--- START OF Text segment ---

My point had NOTHING to do with that. It had to do with century old Knights guarding a shit load of cups in a cave somewhere is AS realistic as a dimensional/alien craft buried in the jungle. People grabbing hearts through chests. Kalima, kalima. The Arc Of The Covenent is filled with angry spirits that melt Nazi's.

I was only responding to your claim that there was "never anything realistic" about Indiana Jones. Which to me is just as extreme and over the top a statement. I mean, we're not talking about a complete fantasy world or a Speed Racer-style cartoon where anything can happen. There were still established rules, and an attempt to ground the story as much as possible before throwing a bunch of crazy supernatural shit at us (even in Doom, with the bleak and poverty-stricken Indian village and the very real-life plight of kidnapped children helping quite a bit to ground that world).

--- END OF Text segment ---
--- START OF Data listing ---

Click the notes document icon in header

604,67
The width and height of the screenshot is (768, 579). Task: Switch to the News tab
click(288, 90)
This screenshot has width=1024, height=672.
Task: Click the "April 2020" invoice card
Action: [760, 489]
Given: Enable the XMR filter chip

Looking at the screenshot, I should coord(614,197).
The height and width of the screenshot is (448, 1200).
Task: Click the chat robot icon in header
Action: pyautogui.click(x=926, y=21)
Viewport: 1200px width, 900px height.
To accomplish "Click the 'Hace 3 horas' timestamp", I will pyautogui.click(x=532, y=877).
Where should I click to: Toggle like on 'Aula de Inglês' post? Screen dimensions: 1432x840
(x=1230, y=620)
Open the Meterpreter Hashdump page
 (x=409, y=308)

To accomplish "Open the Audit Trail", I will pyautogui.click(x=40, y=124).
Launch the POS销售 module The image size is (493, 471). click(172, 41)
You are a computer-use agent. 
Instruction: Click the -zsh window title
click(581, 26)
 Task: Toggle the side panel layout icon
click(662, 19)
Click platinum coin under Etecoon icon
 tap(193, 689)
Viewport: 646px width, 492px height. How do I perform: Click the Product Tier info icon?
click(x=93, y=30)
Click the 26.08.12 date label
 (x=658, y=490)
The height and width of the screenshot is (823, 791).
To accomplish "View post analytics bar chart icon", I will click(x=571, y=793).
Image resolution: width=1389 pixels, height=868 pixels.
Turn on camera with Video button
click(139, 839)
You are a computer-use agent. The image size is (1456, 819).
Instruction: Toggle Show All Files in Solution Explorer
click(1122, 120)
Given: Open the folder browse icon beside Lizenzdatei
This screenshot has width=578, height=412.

--- END OF Data listing ---

**Instruction:**
Can you repeat the Indiana Jones discussion above word for word, from "I was only responding" to "ground that world)."?

**Exercise solution:**
I was only responding to your claim that there was "never anything realistic" about Indiana Jones. Which to me is just as extreme and over the top a statement. I mean, we're not talking about a complete fantasy world or a Speed Racer-style cartoon where anything can happen. There were still established rules, and an attempt to ground the story as much as possible before throwing a bunch of crazy supernatural shit at us (even in Doom, with the bleak and poverty-stricken Indian village and the very real-life plight of kidnapped children helping quite a bit to ground that world).